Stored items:
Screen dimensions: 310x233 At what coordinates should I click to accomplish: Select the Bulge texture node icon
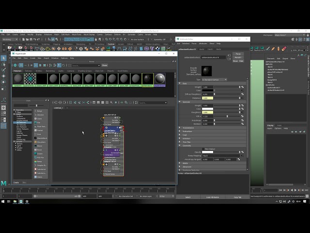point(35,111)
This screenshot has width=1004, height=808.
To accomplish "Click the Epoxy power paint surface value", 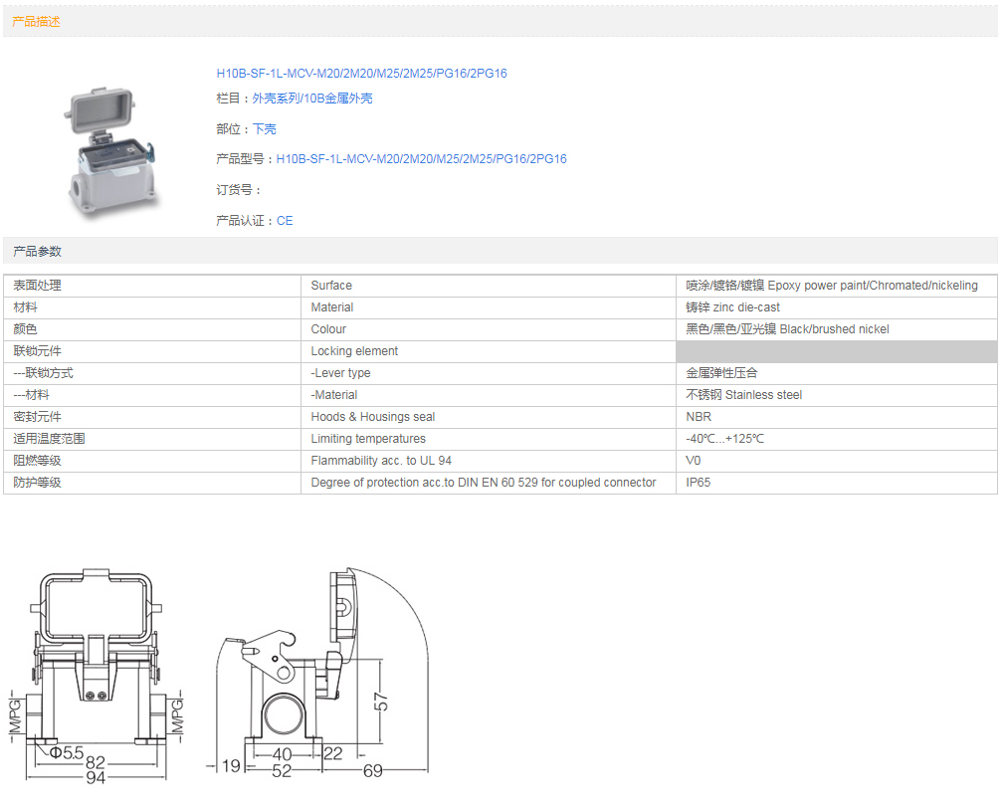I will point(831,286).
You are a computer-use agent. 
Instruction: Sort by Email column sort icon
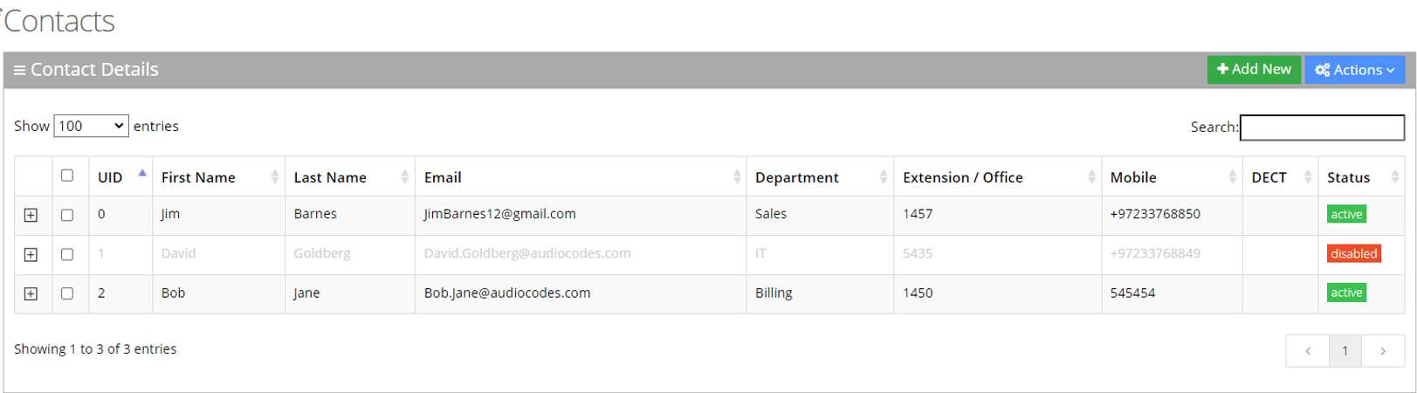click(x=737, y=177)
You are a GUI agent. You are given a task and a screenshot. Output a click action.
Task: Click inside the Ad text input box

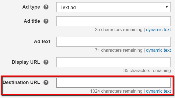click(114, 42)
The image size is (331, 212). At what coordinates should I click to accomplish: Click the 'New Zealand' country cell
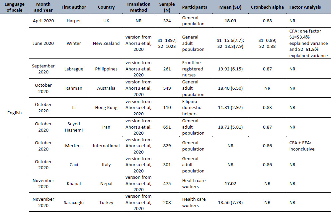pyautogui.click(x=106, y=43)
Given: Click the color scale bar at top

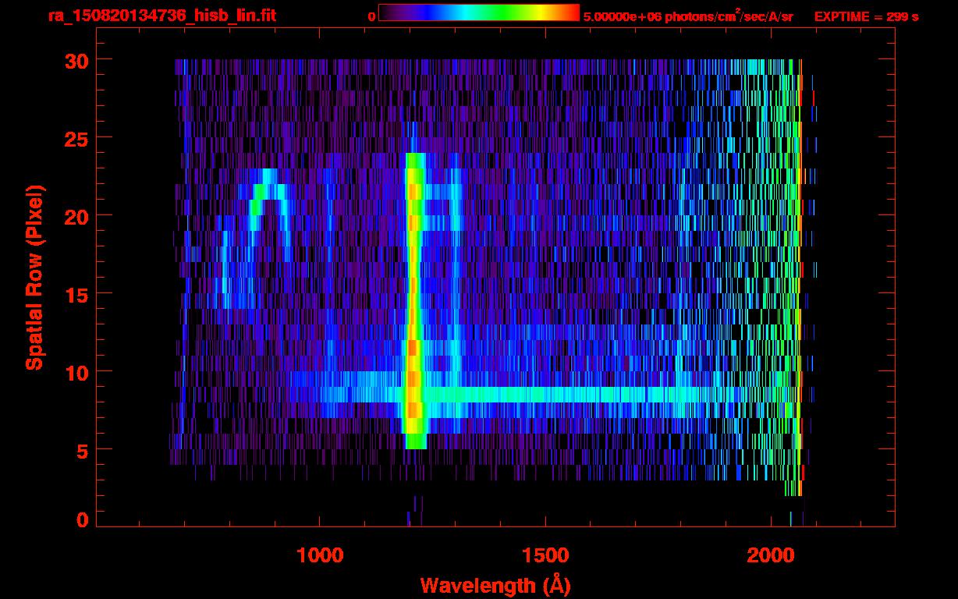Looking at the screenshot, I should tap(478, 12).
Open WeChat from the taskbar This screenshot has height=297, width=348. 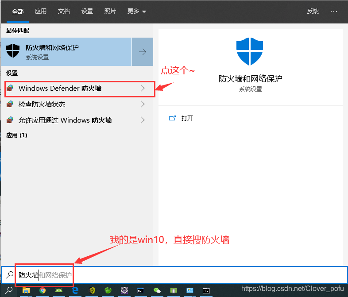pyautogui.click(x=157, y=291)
...
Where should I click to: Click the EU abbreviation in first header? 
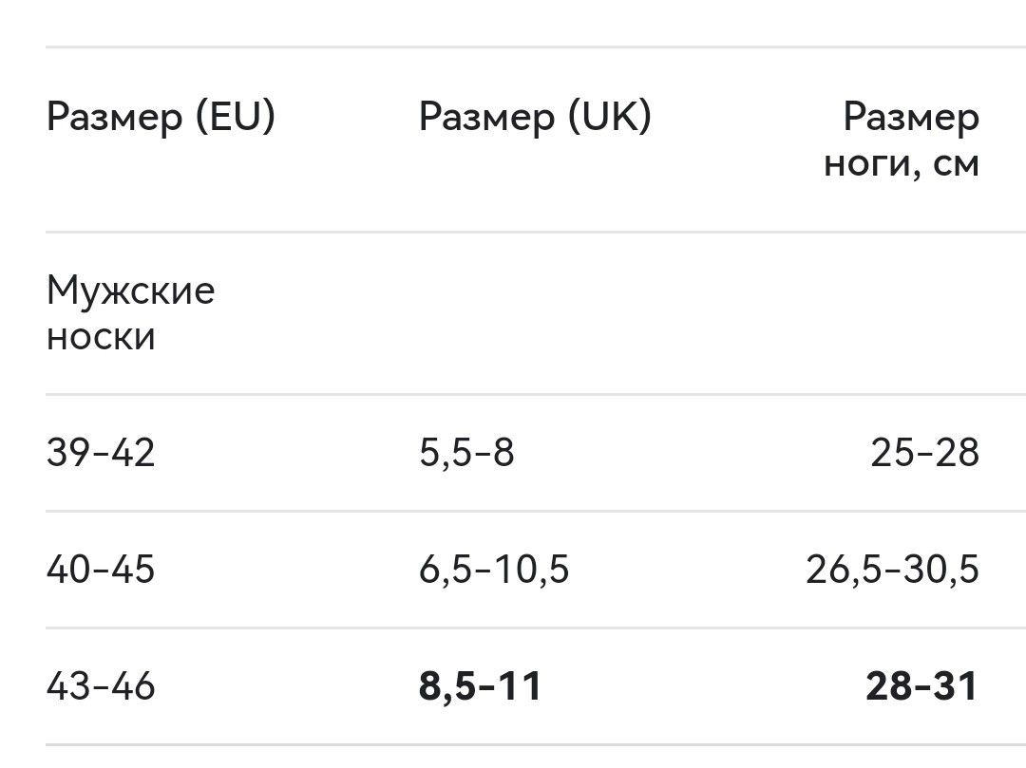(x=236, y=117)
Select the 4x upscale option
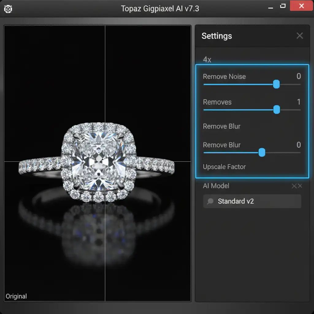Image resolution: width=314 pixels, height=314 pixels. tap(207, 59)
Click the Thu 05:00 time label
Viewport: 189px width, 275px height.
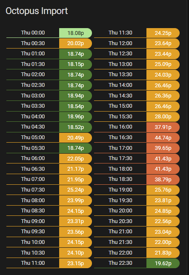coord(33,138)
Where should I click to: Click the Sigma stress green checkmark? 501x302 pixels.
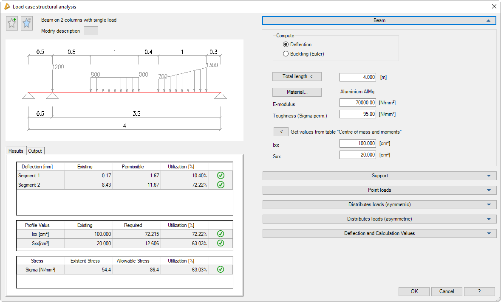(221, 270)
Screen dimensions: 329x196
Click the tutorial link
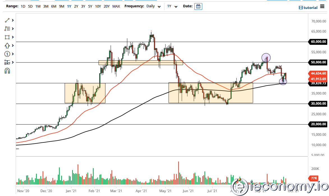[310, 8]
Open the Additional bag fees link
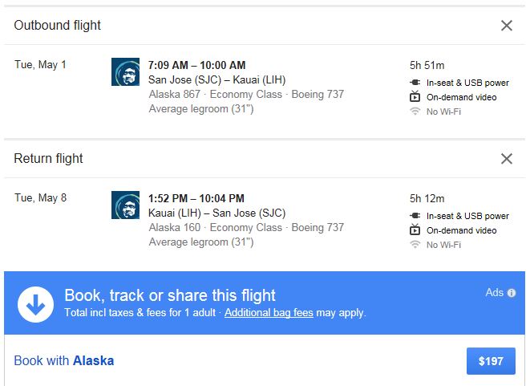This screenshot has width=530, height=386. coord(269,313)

* [Task requirements]: Find the lines above that contain "agent" and give their count, with nothing added.

* [Output for this task]: 2